プロの技術を切り売りし、生産性を下げ、挙句の果てに「保険の施術はわざと質を落としている」と宣言するような矛盾。心当たりのある先生には、かなり耳の痛い話だったカモですね笑。

今回は完結編として、それら「小手先のテクニック」という名の逃げ道をすべて塞ぎ、値上げの原理「強みの再定義と分配」、そして経営から避けては通れない「税金」のリアルについてお話しします。

これまでの落とし穴をおさらい


① 自院の「強み」を明確にする

価格を再定義する前に、接客やホスピタリティといった「価格転換に関係のないサービス」を除いた、院の真のセールスポイントを明確にすることから始めましょう。

ヒントとして、リラクゼーション・ストレッチ業界の大手が、どのような「TPOS(時間・場所・目的・場面)」で選ばれているか、その強みを分解してみます。

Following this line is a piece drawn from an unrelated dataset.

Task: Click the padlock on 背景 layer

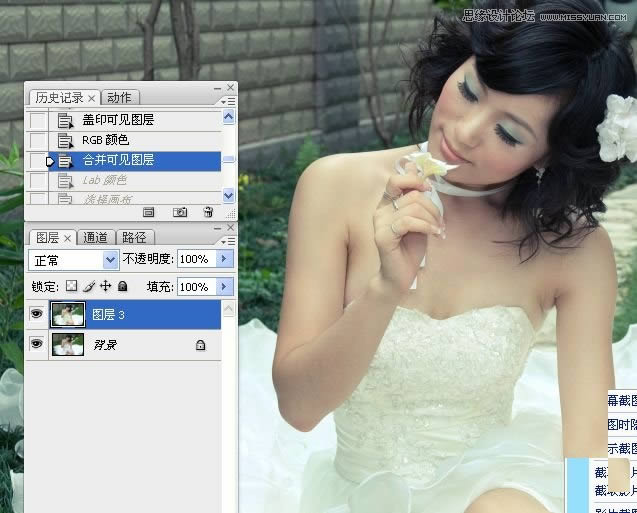Action: (200, 345)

企業・ブランド名 真のセールスポイント(強み) ターゲットと場面(TPOS)
りらくる 低価格 × 即時利用 × 気軽さ
(深夜営業・ロードサイド立地・予約不要)
「今すぐ疲れを取りたい」
「安く長く利用したい」
コスパ重視のリラックス需要。
てもみん 都市型導線 × 短時間回復(タイパ(効率))
(駅ナカ立地・短時間施術設計)
「仕事の合間に整えたい」
「短時間でも回復感が欲しい」
都市生活者の隙間時間需要。
ラフィネ 安心して力を抜ける空間設計
(商業施設内・女性安心導線・心理的安全性)
「日常の緊張から解放されたい」
「安心して癒されたい」
リラックスと自己回復の時間。
Dr.ストレッチ 身体変化の即時実感 × 継続サポート
(パーソナル対応・指名制・回数券モデル)
「可動域を広げたい」
「パフォーマンスを高めたい」
身体改善・継続的コンディショニング需要。

これらのブランドは「接客がいいから選ばれてる」ではないですよ。「安さ」「効率」「空間」「結果」という、提供価値の核が明確だからこそ、その価格設定に論理性があります。

接骨院も同じです。付随する接客力などを除いたとき、自院の「真のセールスポイント」は何ですか?

  • 保険制度の恩恵を最大限に還元する(公的サービス重視)ことか?
  • 他を寄せ付けない圧倒的な「技術力(結果)」なのか?
  • 最小の通院回数で卒業させる「時間効率」なのか?
  • 結果にコミットした「回数券・サブスク」なのか?

ここを明確にしないまま、ただ窓口料金をいじるのは、ゴールなき放浪に出るようなものです。


② 「分配率」理解していますか?

強みを定義し、売上を上げたとしても、出口戦略がなければ経営としては失敗です。
「窓口を上げた。売上が増えた。あぁ良かった。」
……もしここで思考が止まっているなら、先生の経営はまだ落とし穴の真っ只中にあります。チェックすべきは売上の数字ではなく、「分配率」です。

「売上」ではなく「分配率」で見る

値上げをして売上が⚫︎⚫︎%上がったとしても、同時にスタッフに還元する手当や、膨らんだ光熱費、材料費などでそれ以上にコストが増えていれば、分配率は悪化したまま。それは改善ではなく、単なる「延命処置」です。

論理なき値上げは「納税額」を増やすだけ

ここ、結構盲点かなと思います。
明確な分配の計画がないまま「なんとなく」で売上を増やすと、決算でドカンと税金(所得税・法人税)を持っていかれます。
論理性のない値上げは、「患者さんから集めた大切なお金を、そのまま税務署へ運ぶボランティア」になるカモですよ。何のために、いくら分配し、いくら内部留保するか。この設計図こそが値上げの根拠になります。


結論:値上げとは「再定義」

結局、値上げとは単に窓口の金額を変える作業でも、項目をひねり出す作業でもありません。
「自院の価値を再定義し、その対価をどう分配するかを設計する行為」です。

  1. 自院の強みを絞り込む: 安さか、技術か、効率か。
  2. 10割価格を定義する: プロとしての誇りを、保険の公定価格に依存しない価格で設定する。
  3. 分配を計画する: 増えた利益を人・設備・未来へどう割り振るか決める。

中学生にすら説明できない論理なき値上げ案は、もう終わりにしましょうね!

今一度、電卓を置いて考えてみましょう。